**INSTRUCTIONS**
(a) Sum up the Hermit's Rest text below in two sentences.
(b) Please answer these questions from the Hermit's Rest text below, one answer per line.
(i) Who designed the Hermit's Rest building?
(ii) Which shuttle route goes out to Hermit's Rest?
(iii) How long was the walk from the Maswik Lodge parking lot to Village Route Transfer?
(c) Decide whether each statement agrees with the Hermit's Rest text below, and answer yes or no with the deciding words quoted from it.
(i) The entrance to Hermit's Rest is on the rim side of the building.
(ii) Park visitors pay a fare to ride the National Park Service Shuttle Buses.
(iii) On the day of the bus ride, the lot in front of Bright Angel Lodge had open spaces.

— START OF SUPPLIED TEXT —

Tuesday, October 15, 2019
Hermit’s Rest is at the end of the seven mile Hermit Road, a road that is closed to private vehicles most of the year.
The entrance is on the rim side of the building.
The covered patio area protecting the entrance from weather is literally on the edge of a serious cliff.
The Hermit’s Rest building was designed by Mary Colter and paid for by the Fred Harvey Company in 1913.
Many of the Mary Colter designed building in the Grand Canyon have amazing fireplaces. The Hermit’s Rest fireplace is a perfect example of unique and beautiful Colter fireplaces. The building and fireplace look like they were grown by magic out of native rock right where they stand.
Sandwiches, refreshments and snacks are served inside the building. The gift shop carried the usual Grand Canyon Conservancy items. The beautiful building with large windows looking out over the canyon made everything being sold somehow more special.
From March through November, Hermit Road access is only by bicycle, National Park Service Shuttle Buses or licensed tour (e.g. Pink Jeep Tours). The National Park Service Shuttle Buses are free to park visitors. Red Route shuttle buses leave from Village Route Transfer bus stop and follow Hermit Route out to Hermit’s Rest, making stops at points along the way.
The maps shown here are from the Grand Canyon Pocket Map South Rim Services Guide and paper copies are available to visitors at park entrances and in visitor centers located throughout the park.
Finding parking spots near “Village Route Transfer,” the bus stop where visitors catch buses to Hermit’s Rest, is difficult. The day we rode the bus out to Hermit’s Rest, the parking lot in front of Bright Angel Lodge was full. We followed the Blue Route path south on Village Loop Drive toward Maswik Lodge. The street parking between the railroad tracks and Maswik lodge were all taken. We pulled into a public parking lot just before Maswik Lodge. The walk from the Maswik Lodge parking lot to “Village Route Transfer” where we would catch our bus only took fifteen minutes.
Had we continued on toward the Backcountry Information Center, we would have found a larger public parking lot.

— END OF SUPPLIED TEXT —
— START OF INFORMATION SHOWN —

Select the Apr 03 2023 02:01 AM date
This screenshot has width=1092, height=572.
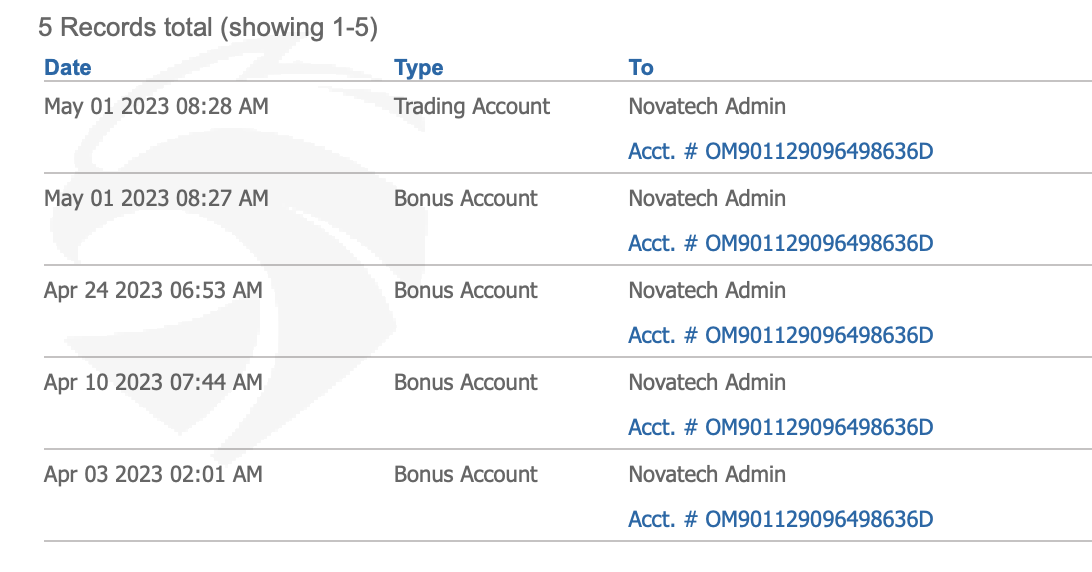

— END OF INFORMATION SHOWN —

**TASK SOLUTIONS**
(a) Hermit's Rest, a building designed by Mary Colter and paid for by the Fred Harvey Company in 1913, sits at the end of the seven mile Hermit Road and serves sandwiches, refreshments and snacks alongside a gift shop. From March through November the road can be reached only by bicycle, free National Park Service Shuttle Buses or licensed tour, and parking near the Village Route Transfer stop where the buses leave is difficult to find.

(b)
(i) Mary Colter
(ii) The Red Route
(iii) Fifteen minutes

(c)
(i) Yes: "The entrance is on the rim side of the building."
(ii) No: "The National Park Service Shuttle Buses are free to park visitors."
(iii) No: "the parking lot in front of Bright Angel Lodge was full."